I explained last week that I get how non-political people can be turned off to what little they do see of the campaign. The lies and the spin are tough to sift through, even for people--like myself--who follow the horse-race day in, day out. And this year--more than most--seems custom-designed to turn stomachs. Not to mention that the decision shouldn't be taken lightly and some people don't have the time to sit down, etc. I get all that.

But.

Mitt Romney officially launched his campaign on June 2, 2011. That's one way to measure the chronology of the campaign. You could also pick the day Obama announced his re-election bid (April 4, 2011). Some might go with May 11, 2011, the day a bloated, self-serving troll threw his over-sized hat into the ring. A cynical observer might pick the end of the 2010 midterms. And though traditionally the conventions mark the start of the general election, it would be more accurate to say that the general began when Mittens locked up the necessary delegates on May 29th of this year. No matter how one marks the calendar, voters have already had between four and eighteen months to come to a general decision. And yet undecideds cannot or will not figure it out for themselves. They don't want to be rushed, or they want to wait for "all the facts."

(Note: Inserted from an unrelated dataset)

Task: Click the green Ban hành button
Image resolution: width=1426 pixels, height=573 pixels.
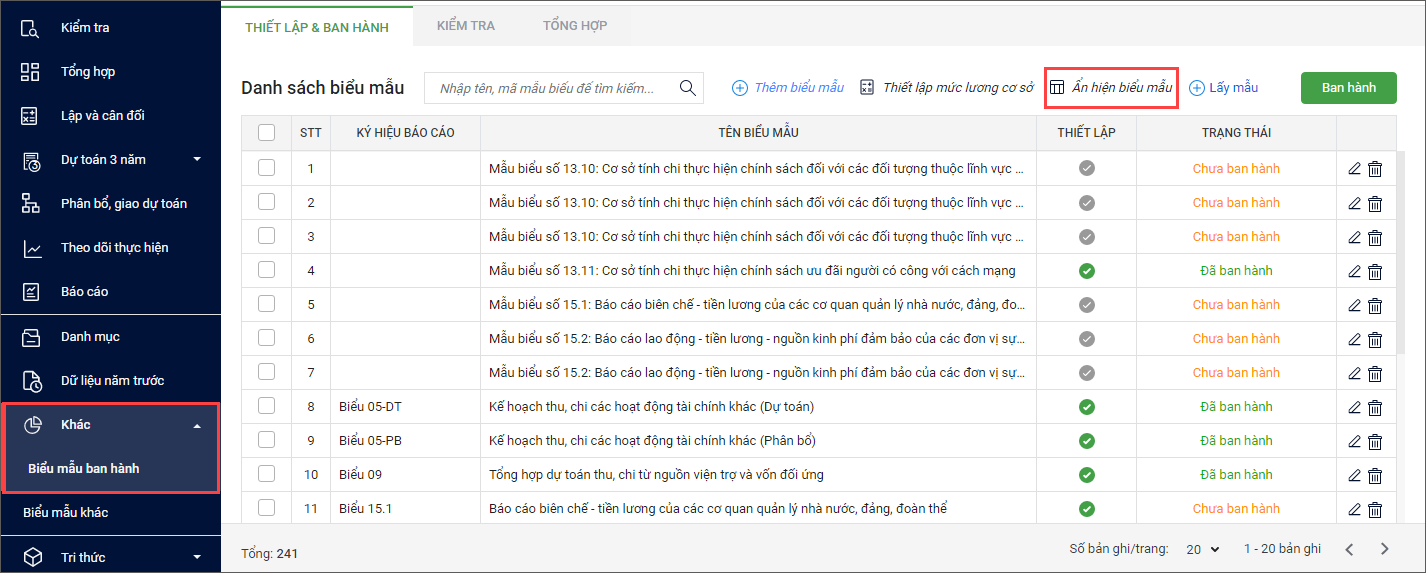Action: pos(1348,88)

First: how many other life decisions require twenty months of reflection? And how does such a person function in every day life? Do they stand in front of the break room vending machine for seven hours, muttering, "Snickers or Milky Way? Snickers... or Milky Way? I just... I need more information. I can't tell them apart."

Second: the facts, such as they are, are out there. You can hem and haw about the vagaries of campaign promises and the natural dishonesty of politicians. However, uncontrollable world events aside, there's nothing coming in the next seven weeks that we don't already know--in large part because of those intentionally vague campaigns that will squelch anything that might damage their chances of winning. Also, those uncontrollable world events are ever-present possibilities. If something earth-shattering happens on November 7th and we're suddenly queasy about our choice: tough shit (unless the electoral college balks, but one messy situation at a time).

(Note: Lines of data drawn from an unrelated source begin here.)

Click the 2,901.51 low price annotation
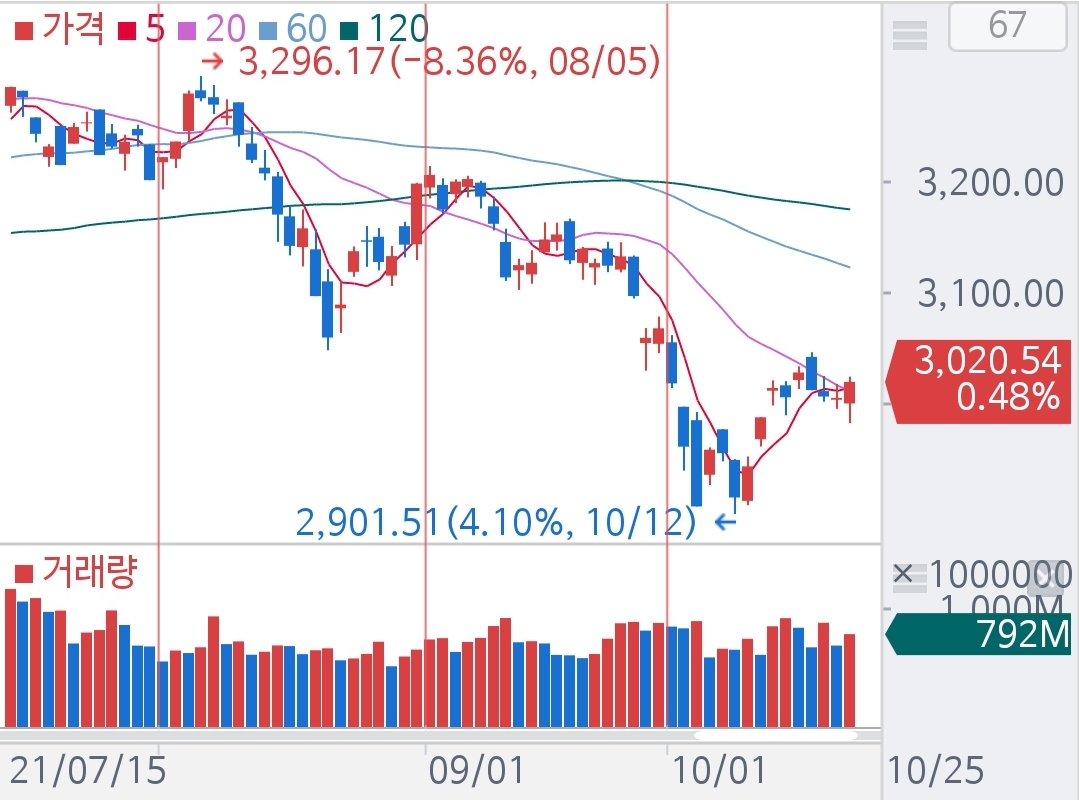Image resolution: width=1079 pixels, height=800 pixels. 495,522
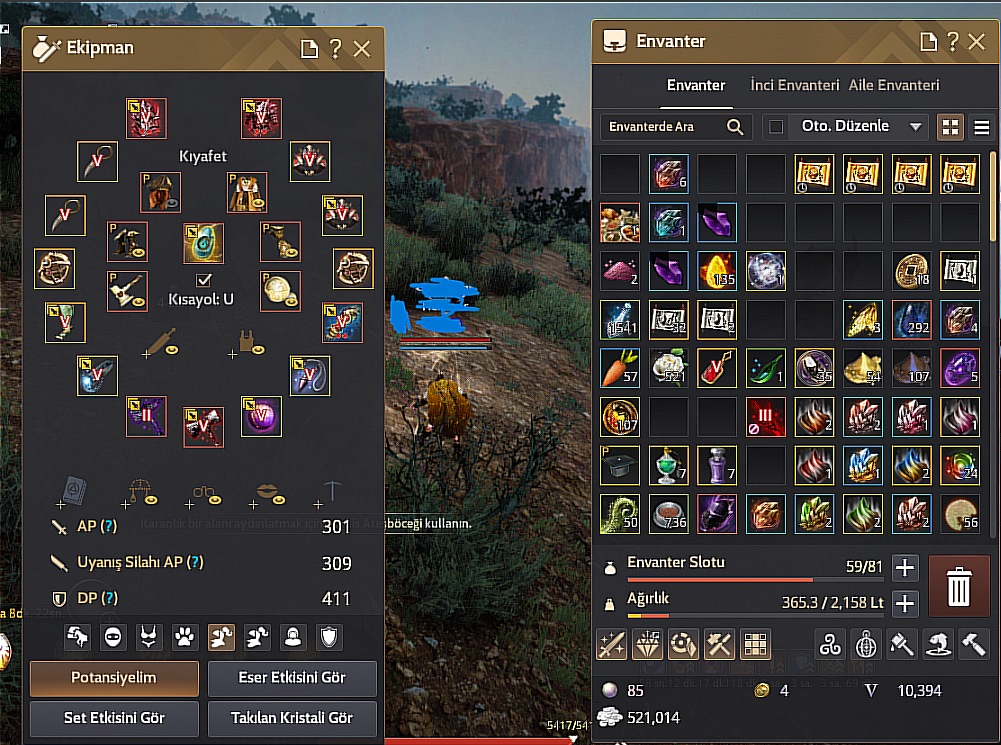This screenshot has width=1001, height=745.
Task: Click the inventory vertical scrollbar
Action: (x=992, y=197)
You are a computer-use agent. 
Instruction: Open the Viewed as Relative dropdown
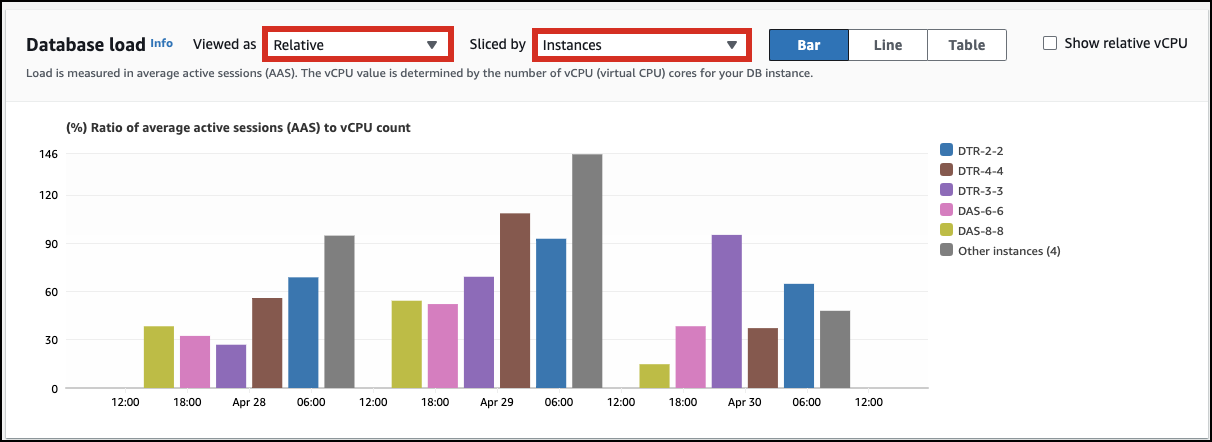(357, 45)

By the way, a decision doesn't mean a commitment. If it comes out tomorrow that Obama has used his office to personally select interns for the annual slaughter so that he might bathe in the blood of virgins to keep him ever-young, he's lost my vote. Some will claim that I'm in the tank for Obama. Or that I'm that repelled by Romney. The point is that--aside from more interest (and more time) than the average voter--I don't have access to any more resources than any one else. If, like myself, you largely use the Internet for news, your sources are equally as good as--and equally as bad as--mine. And I've made my decision based upon that same information that you have access to. If that same information turns sour, I can decide to jump off the bandwagon. Because that's the way human judgment works: you operate on the information you have and reserve the right to adapt when and if that information changes. If Drudge unveils evidence of Obama Bathory, I'll reassess my support. And few reasonable people would think less of me for it.

I could let all of this go if the undecideds had no interest in voting. That's a legitimate choice in American politics; it's not a choice I agree with and I think that not voting as a protest vote is as milquetoast as a protest can be, but it is a person's right. No, the problem here is that these people believe that it's important that they vote, regardless. Check out some of the undecided voter in Oregon:
“There’s a lot of people who have their minds made up too far in advance.”
Yep, our bad. We're the idiots. All 93% of us.

This is the aggravating part: the belief in civics that they sanctimoniously parrot while also refusing to engage in citizenship. Again, this election, for all intents and purposes, has been running for over a year. If you've accidentally picked up a newspaper or half-watched any news programming in the last few months, you've seen something having to do with the campaign. At some point, as the information rolls in, most minds will tend to pick a preferred candidate, even unconsciously. Not the undecideds, though. No, no. They need more. You can practically hear the SNL sketch: "some of us are just a little bit harder to please."

And so they'll get more. The bases are shored up and the informed independents have largely chosen sides. For Romney to come from behind or for Obama to clinch this thing, they have to appeal to the low-information, disinterested undecideds. And then we'll all get to hear those people vacillate back and forth for the next six weeks. Because why pick a side when everyone will bend over backward to hear your opinion? Do you know how much effort some of us put into opinion-shaping with little to no results to show for it?

Maybe they are smarter than we are.

EDIT: I shortened the original title of this post. It seemed edgy and attention-grabbing at the time. Two years later, I'm just kind of embarrassed by it. If you liked the previous one better, thank you. But that's not who I want to be anymore.